Structural Barriers States Face
RAAP’s paper identifies several key structural barriers that prevent states from successfully replicating Medicare’s pricing model.
Limited State Authority is the first major obstacle. Federal ERISA preemption significantly restricts state oversight over large segments of the commercial insurance market, leaving states with far less reach than federal programs.
Reimbursement vs. Acquisition Pricing represents the second and perhaps most consequential barrier. Medicare’s MFP directly changes the acquisition price that manufacturers must accept within the program. By contrast, PDAB-imposed UPLs typically cap only what insurers may reimburse — without changing what manufacturers actually charge. When reimbursement rates fall below acquisition costs, pharmacies, hospitals, and physicians are forced to absorb the financial difference or reconsider whether to stock or administer certain therapies at all.
As Jennifer Snow’s paper notes, “The downstream effects can result in narrower networks, site-of-care shifts, increased prior authorization requirements, and delays in patient access.” These are not minor inconveniences — they represent real barriers to care for the patients these policies are intended to help.

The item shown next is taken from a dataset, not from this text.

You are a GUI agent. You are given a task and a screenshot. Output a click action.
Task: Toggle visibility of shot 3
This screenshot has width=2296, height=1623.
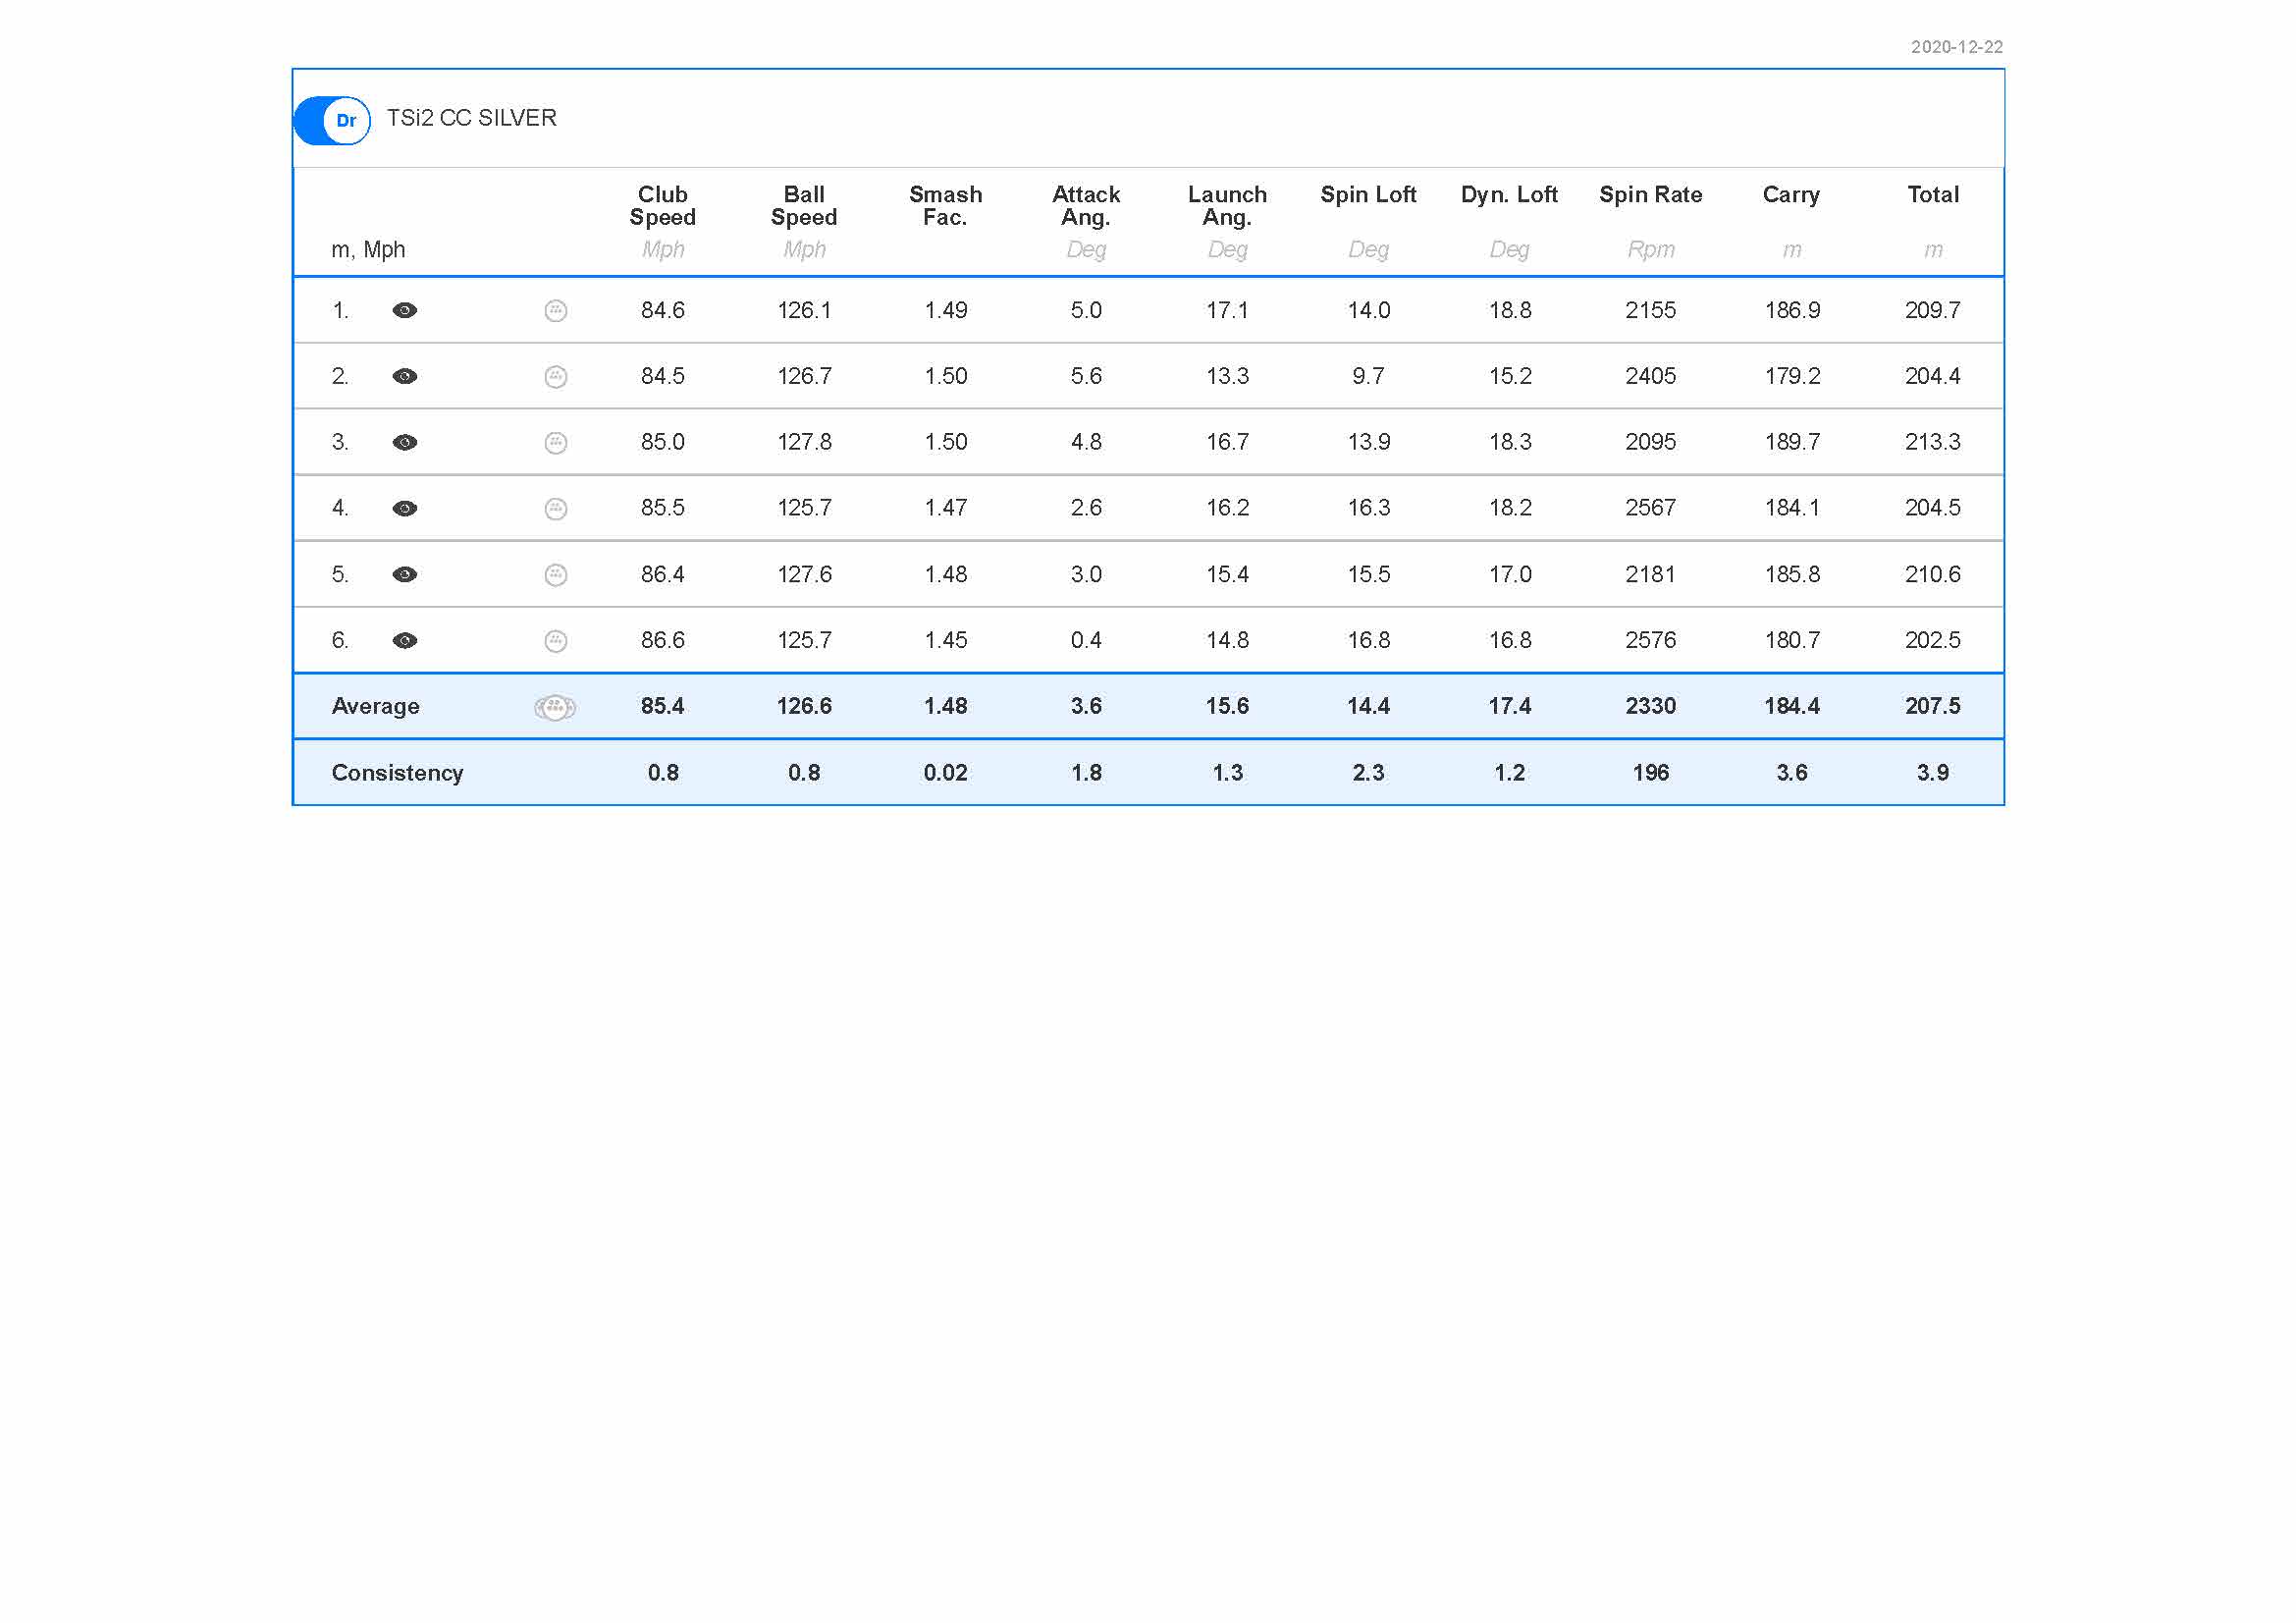[x=404, y=442]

What States Should Do Instead
Rather than attempting to replicate a federal pricing mechanism that depends entirely on federal leverage, RAAP urges states to pursue alternative affordability strategies. The focus should be on directly addressing patient cost exposure — through initiatives such as copay assistance reforms, transparent cost-sharing structures, and pharmacy reimbursement adequacy — without disrupting existing care delivery networks.
Effective drug affordability policy must account for the full supply chain. When financial pressure is shifted without reducing the underlying cost, patients and providers ultimately bear the burden.
The Bottom Line for State Legislators
The appeal of Medicare’s MFP as a state-level model is understandable — it appears to offer a clear, structured pathway to lower drug prices. But the structural realities make direct replication not only ineffective but potentially harmful. States that move forward without understanding these limitations risk undermining access to the very medications their constituents need most.
RAAP’s paper serves as a timely and essential resource for any state policymaker currently evaluating PDAB-related legislation or upper payment limit proposals.